Battle of former diplomats in Cyprus’ presidential election
NICOSIA, Cyprus (AP) — A former foreign minister who campaigned as a unifier unconstrained by antiquated ideological and party lines will take on a veteran diplomat with broad voter appeal in Sunday’s runoff for the presidency of ethnically divided Cyprus.
As opinion polls consistently indicated in the run-up to the Feb. 5 first round, former minister Nikos Christodoulides, 49, came out on top with 32% of the vote.
Andreas Mavroyiannis, 66, clinched second place with a surprisingly strong 29.6%, some 3.5 percentage points above Averof Neophytou, leader of the country’s largest party, Democratic Rally (DISY).
The failure of Neophytou, 66, to reach the runoff shocked supporters, cast his future as DISY head into doubt and threatened a deep rift within the center-right party.
A long-time DISY member, Christodoulides has been labelled an “apostate” over his decision run against Neophytou for the presidency, with many party cadres pledging never to vote for him.
Conversely, Mavroyiannis’ backing by DISY’s rival, the communist-rooted AKEL party, has turned off many party faithful who fear he’ll give AKEL a foothold in government.
Both Christodoulides and Mavroyiannis met with Neophytou to seek DISY’s formal support in the runoff, hoping to tap a huge pool of votes. But after a tumultuous executive committee meeting Tuesday, DISY decided not to formally back either candidate, telling members to vote as they saw fit.
The outcome of the first round was a stinging blow to DISY, which effectively formed the government through the decade-long tenure of outgoing president and former DISY leader Nicos Anastasiades.
The new president will face the tough challenge of trying to revive stalemated peace talks with breakaway Turkish Cypriots, who declared independence nearly a decade after the 1974 Turkish invasion that followed a coup aiming at union with Greece. Reunification has confounded politicians for over nearly half a century of negotiations, despite progress on the shape of an overall deal.
The situation has become much more complicated following the 2017 collapse of talks at a Swiss resort that many believed had come tantalizingly close to a breakthrough. Turkey — the only country to recognize the minority Turkish Cypriots’ independence — has since turned its back on a United Nations-backed arrangement for a federated Cyprus.
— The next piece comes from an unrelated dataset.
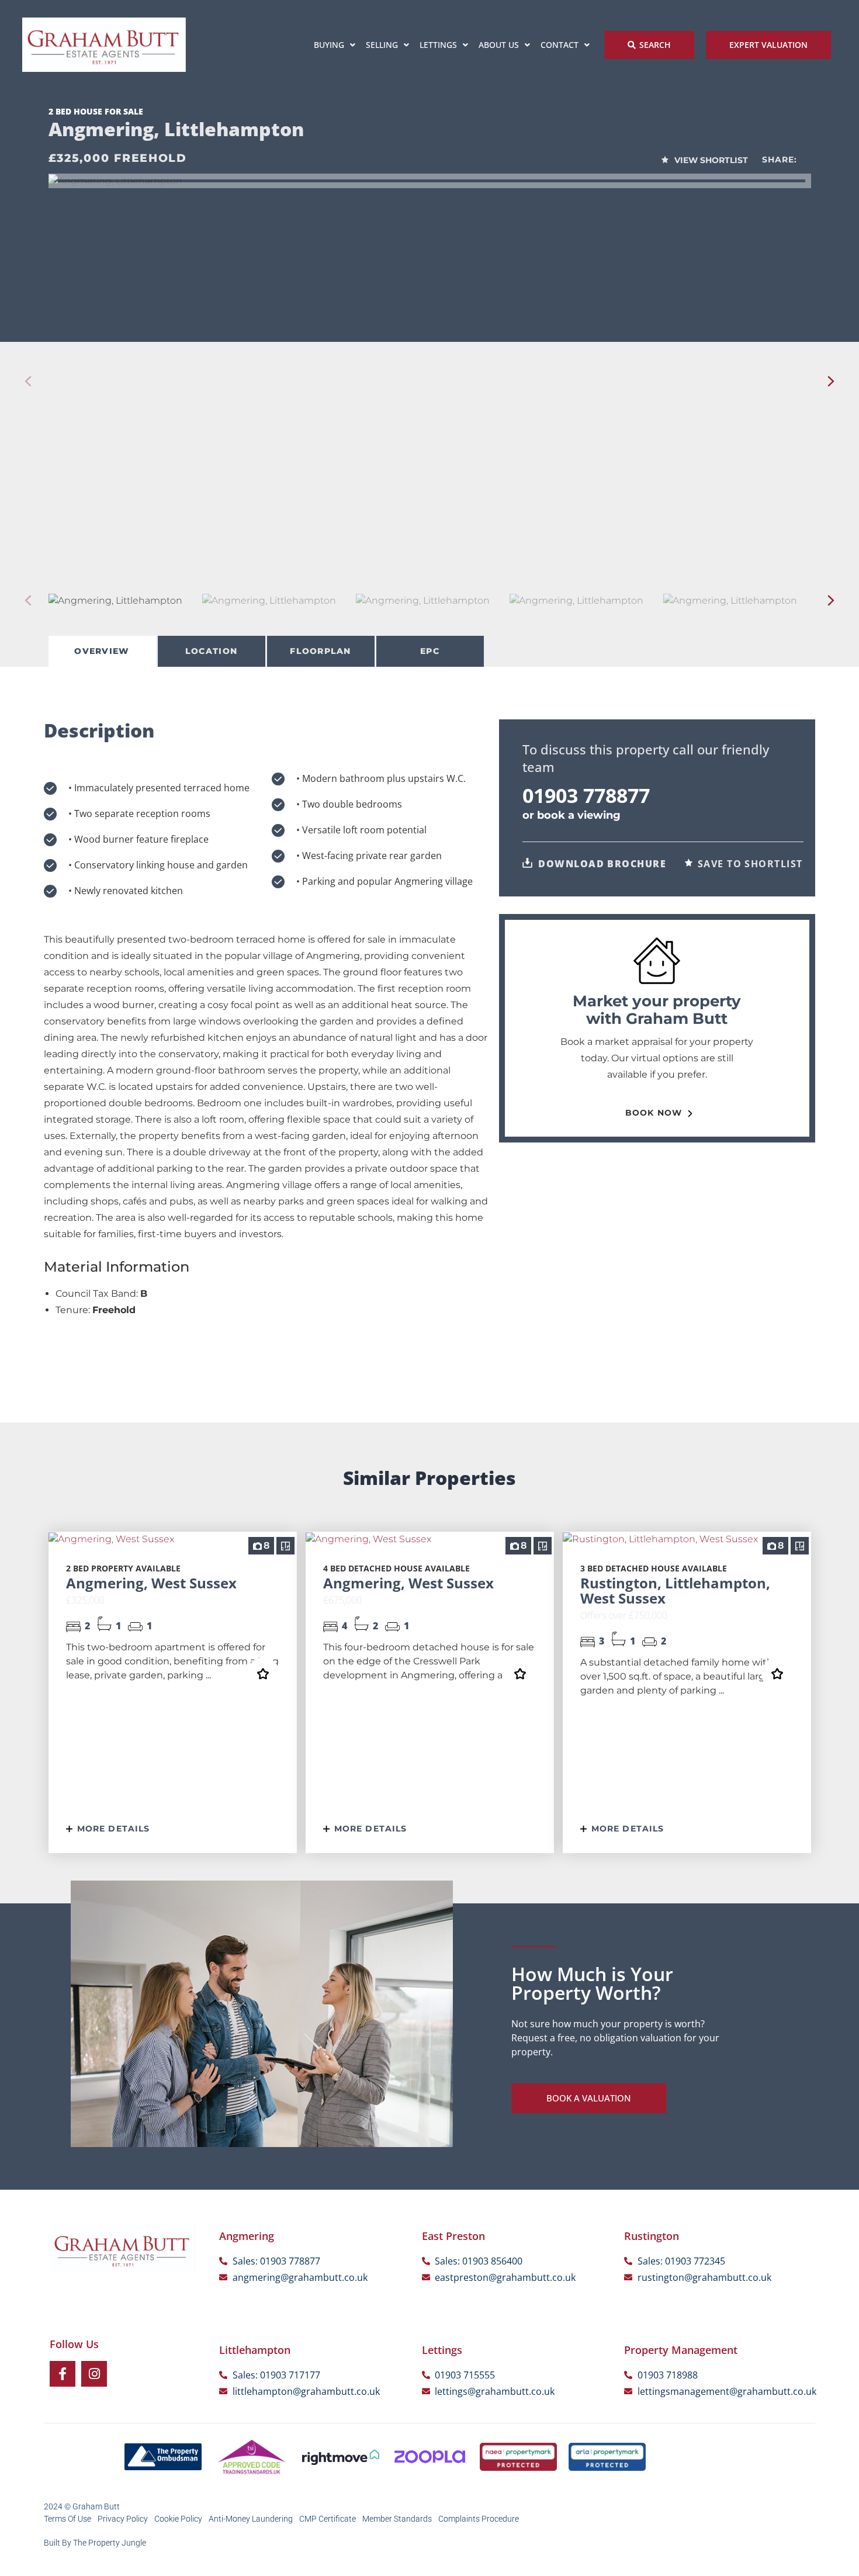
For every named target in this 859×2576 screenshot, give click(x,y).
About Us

It advocates instead a two-state deal, which the U.N., the European Union, the U.S. and other countries have rejected.
Both Christodoulides and Mavroyiannis were key insiders during the failed 2017 talks, as government spokesman and chief negotiator, respectively. Both have faulted Turkey’s insistence on maintaining a permanent troop presence and military intervention rights in a reunified Cyprus as the main reason for the unravelling of negotiations.
Christodoulides has said he draws the line at those two Turkish demands, while Mavroyiannis has softened his stance to woo leftist voters who believe more could have been done to reach a deal in Switzerland.
Both candidates have also advocated tight fiscal discipline without endangering the country’s social safety net, amid intense public concern over soaring inflation.
Mavroyiannis has fended off suggestions that he would shape economic policies according to the directives of his main backer, communist-rooted AKEL, which is blamed for the profligate spending that brought Cyprus to the brink of bankruptcy a decade ago during the presidency of its former, late leader Dimitris Christofias.
Refocused attention on newly discovered natural gas deposits off Cyprus’ south coast as Europe grapples with an energy crunch has figured prominently in the campaigning. Leveraging that energy potential to nudge the peace process forward has been in play for years. Mavroyiannis has floated the possibility of supplying some of that gas to Turkish Cypriots and Turkey to reignite peace talks.
Concern over migration prompted pledges from both candidates to expedite asylum applications and curb the flow of migrants who arrive in the north, cross a U.N.-controlled buffer zone and seek asylum in the richer EU-member south. Tiny Cyprus is among the top EU countries per capita in asylum applications.